- _Excerpt provided_
#####

The care my father received in the last two weeks of his life in the local cottage hospital was the equal of the best care I have seen.
But before this he spent miserable weeks in hospital waiting for palliative care to address his symptoms, which don't make breakfast-time reading.
He was trapped between a community team that would accept referrals from the GP only when he was at home and a hospital team that would take referrals from the specialists only when he was an in-patient. Neither would respond to me.
After days of frustration, I struck gold: the phone was answered after two rings. "How is your father now?" she asked as I explained about his heart disease, kidney failure and advanced prostate cancer. "How can we help? Would you like to come and see our facilities? We can always arrange a visit at a time to suit you. Bring whoever you would like with you.
Is your mother well enough to come too?" How ironic that the first holistic response in his last days came from the woodland burial site at which he had asked to be interred, among the downland he loved.
The Sustainability Centre, part of the Earthworks Trust (firstname.lastname@example.org) came up trumps once again when my mother died suddenly three weeks ago, with the same warm and personal response to her request to be buried beside my father, in a funeral carried out by the family. Although a voluntary organisation took the starring role, there have been other heroes in the public sector. The coroner, the registrar and the probate registry all acted quickly and sensitively, liaising with me to help move along the complexities that follow a sudden death. The mortuary technician ensured her poor old body was treated with the same dignity she expected in life.

#####

- _Tasks_
A) According to the account of the father's last illness, where did he receive care in the last two weeks of his life?
B) Rewrite the part of the account of the father's last illness starting at "He was trapped" and ending at "respond to me.", with "district nursing team" swapped in for "community team".
C) Carry on the account of the father's last illness and the parents' burials, picking up right after its final sentence.
This collected data has nothing to do with the account of the father's last illness.

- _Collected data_
#####

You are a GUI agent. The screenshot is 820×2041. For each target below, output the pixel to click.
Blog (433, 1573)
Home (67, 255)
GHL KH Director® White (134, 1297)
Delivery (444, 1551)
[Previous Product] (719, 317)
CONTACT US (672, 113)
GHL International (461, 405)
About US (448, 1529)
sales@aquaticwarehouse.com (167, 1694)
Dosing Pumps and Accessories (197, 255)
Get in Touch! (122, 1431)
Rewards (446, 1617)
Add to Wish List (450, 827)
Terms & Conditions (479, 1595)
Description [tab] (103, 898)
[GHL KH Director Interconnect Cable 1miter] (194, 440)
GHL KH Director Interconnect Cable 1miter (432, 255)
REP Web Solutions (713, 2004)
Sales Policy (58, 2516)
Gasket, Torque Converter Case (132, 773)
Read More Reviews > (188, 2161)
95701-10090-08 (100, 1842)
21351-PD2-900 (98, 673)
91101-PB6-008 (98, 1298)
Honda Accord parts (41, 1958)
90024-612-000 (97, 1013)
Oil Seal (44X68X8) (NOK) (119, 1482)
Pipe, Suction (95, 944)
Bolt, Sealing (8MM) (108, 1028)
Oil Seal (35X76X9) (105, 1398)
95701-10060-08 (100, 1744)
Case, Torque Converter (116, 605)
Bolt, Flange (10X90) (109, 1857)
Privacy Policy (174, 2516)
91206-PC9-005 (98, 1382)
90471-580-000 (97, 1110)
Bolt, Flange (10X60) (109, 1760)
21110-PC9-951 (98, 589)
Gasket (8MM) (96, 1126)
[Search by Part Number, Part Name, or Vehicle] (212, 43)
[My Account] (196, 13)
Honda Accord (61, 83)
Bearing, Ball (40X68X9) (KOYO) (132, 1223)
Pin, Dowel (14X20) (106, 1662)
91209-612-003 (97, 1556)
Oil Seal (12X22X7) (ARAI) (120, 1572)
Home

#####

- _Expected results_
A) In the local cottage hospital.

B)
He was trapped between a district nursing team that would accept referrals from the GP only when he was at home and a hospital team that would take referrals from the specialists only when he was an in-patient. Neither would respond to me.

C)
The villain of the piece is my mother's bank, which stands to earn from her frozen account until I sort out her little estate. Three people tried to mislead me about my right as executor to settle her affairs with her money. This is compounded by the difficulty of all calls being routed through a centre in Bangalore, where call-handlers have great difficulty in visualising the situation in Gosport. Even having reached agreement with the local branch, the processing centre takes weeks to produce a cheque for the fees to register her will. The mean incompetence of this great leviathan makes me feel voluntary bodies have much to teach the commercial sector - and, I wonder, how much to learn?